A Decade of Indie Roleplaying: 2013

Another week, another year looking back at the 20-teens and what they brought to small press roleplaying. To recap the games I’ve focused on so far: 2010 was Apocalypse World, 2011 was Burning Wheel Gold, 2012 was Monsterhearts. All huge games. But 2013 brought one of my all-time favorites, which I continue to play today.

The Series

2010 | 2011| 2012 | 2013 | 2014 | 2015 | 2016 | 2017 | 2018 | 2019

Sagas of the Icelanders

This is it, my favorite-favorite Powered by the Apocalypse game of all time. Serious, melodramatic, accessible.

The PDF is available at DriveThruRPG.

2013: Sagas of the Icelanders

Sagas of the Icelanders seems like it should be a weird little niche game. It’s early PbtA. It’s got some rough edges. It’s about Viking settlers making a life for themselves in a lawless, empty land. It continues to be my all time favorite PbtA game, even above Apocalypse World itself. I have written extensively over the years about SotI, but here’s my elevator pitch: it might be the best, most accessible subject matter for non-gamers to get introduced to roleplaying. Everyone understands family melodrama, and most everyone understands violent family melodrama. I introduced my wife and many others to ttrpgs via Sagas of the Icelanders.

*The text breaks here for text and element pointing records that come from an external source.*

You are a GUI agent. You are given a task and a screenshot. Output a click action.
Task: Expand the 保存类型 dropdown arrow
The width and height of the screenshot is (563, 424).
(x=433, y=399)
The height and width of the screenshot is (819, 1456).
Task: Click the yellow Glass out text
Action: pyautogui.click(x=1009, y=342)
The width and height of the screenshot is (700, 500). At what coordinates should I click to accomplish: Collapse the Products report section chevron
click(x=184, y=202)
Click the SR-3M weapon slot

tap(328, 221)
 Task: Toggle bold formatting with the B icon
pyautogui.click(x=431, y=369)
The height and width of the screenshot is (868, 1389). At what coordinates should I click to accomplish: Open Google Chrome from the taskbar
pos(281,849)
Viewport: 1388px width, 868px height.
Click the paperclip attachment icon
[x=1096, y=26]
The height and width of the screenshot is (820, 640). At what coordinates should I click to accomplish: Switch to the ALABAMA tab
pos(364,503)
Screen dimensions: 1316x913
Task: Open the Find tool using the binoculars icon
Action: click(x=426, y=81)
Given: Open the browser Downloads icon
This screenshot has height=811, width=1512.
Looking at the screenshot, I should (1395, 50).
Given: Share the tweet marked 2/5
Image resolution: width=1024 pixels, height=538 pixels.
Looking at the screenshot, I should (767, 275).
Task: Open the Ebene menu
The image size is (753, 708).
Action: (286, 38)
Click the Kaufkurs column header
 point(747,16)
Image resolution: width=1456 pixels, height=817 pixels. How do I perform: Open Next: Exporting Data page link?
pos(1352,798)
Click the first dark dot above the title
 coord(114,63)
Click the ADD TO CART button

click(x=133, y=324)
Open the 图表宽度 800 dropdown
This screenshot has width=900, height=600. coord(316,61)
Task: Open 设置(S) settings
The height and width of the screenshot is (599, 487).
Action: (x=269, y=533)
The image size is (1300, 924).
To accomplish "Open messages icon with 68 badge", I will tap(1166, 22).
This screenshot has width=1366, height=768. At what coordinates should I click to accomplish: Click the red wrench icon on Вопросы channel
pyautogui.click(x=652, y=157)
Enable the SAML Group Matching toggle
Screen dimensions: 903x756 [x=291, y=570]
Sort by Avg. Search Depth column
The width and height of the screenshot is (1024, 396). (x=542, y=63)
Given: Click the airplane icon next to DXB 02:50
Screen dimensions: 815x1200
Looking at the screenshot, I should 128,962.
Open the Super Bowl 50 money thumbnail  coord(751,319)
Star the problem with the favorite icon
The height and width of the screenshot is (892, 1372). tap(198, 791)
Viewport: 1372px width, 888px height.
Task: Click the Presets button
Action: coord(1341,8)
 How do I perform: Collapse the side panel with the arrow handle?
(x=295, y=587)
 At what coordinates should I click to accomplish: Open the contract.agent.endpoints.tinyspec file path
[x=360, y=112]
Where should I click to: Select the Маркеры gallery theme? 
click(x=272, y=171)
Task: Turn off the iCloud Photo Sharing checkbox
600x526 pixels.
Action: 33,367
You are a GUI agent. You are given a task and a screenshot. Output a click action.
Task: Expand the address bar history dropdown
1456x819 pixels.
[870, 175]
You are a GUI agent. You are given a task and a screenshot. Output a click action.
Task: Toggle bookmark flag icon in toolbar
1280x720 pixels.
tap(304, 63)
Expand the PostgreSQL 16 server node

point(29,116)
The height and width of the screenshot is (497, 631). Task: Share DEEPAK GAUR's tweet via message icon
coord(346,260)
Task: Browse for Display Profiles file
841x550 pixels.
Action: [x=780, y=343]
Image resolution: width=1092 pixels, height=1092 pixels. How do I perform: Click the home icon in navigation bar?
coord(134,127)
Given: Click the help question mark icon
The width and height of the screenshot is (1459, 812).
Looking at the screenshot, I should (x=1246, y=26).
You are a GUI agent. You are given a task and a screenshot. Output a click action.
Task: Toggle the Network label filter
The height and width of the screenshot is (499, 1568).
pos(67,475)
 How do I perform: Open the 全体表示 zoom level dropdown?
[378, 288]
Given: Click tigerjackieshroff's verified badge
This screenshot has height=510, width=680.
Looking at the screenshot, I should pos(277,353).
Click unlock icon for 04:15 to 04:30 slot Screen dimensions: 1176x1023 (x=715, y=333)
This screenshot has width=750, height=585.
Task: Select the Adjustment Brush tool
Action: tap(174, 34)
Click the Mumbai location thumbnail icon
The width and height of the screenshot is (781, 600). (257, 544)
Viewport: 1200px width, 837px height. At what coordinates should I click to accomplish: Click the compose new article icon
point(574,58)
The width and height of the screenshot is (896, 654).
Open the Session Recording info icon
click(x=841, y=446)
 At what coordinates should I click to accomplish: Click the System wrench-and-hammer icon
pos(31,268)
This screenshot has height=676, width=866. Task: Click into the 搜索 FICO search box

The game’s killer app is a split list of common moves, one for men and one for women. It’s intensely binary, reflecting the values of the Vikings at the time, even while subverting that very binary via playbooks like the Goði (a judge/priest who can learn “women’s” moves like healing, magic and coercion) and the Shield Maiden (a woman dedicated to doing a man’s job and suffering at the hands of both the men and women who reject them).

Sagas also creates/demands the most amazing relationship maps. Here’s one from my 2E playtest I ran at OrcCon, February 2020.

It’s just so great. Games are quite intense and serious, the moves constantly push the women to be shrewish and manipulative and the men to be vicious and honor-bound, nobody ends up looking “good” but the drama is palpable. Designer Gregor Vuga is actively working on a second edition, which the game desperately needs. It’s not perfect, but I’ve learned to route around the game’s quirks.

2013 Runners-up

Torchbearer

2013 was a very good year for games with staying power. Torchbearer is Thor Olavsrud and Luke Crane’s love letter to old-school (but maybe not OSR!) Dungeons & Dragons, built on the skeleton of Burning Wheel and Mouse Guard.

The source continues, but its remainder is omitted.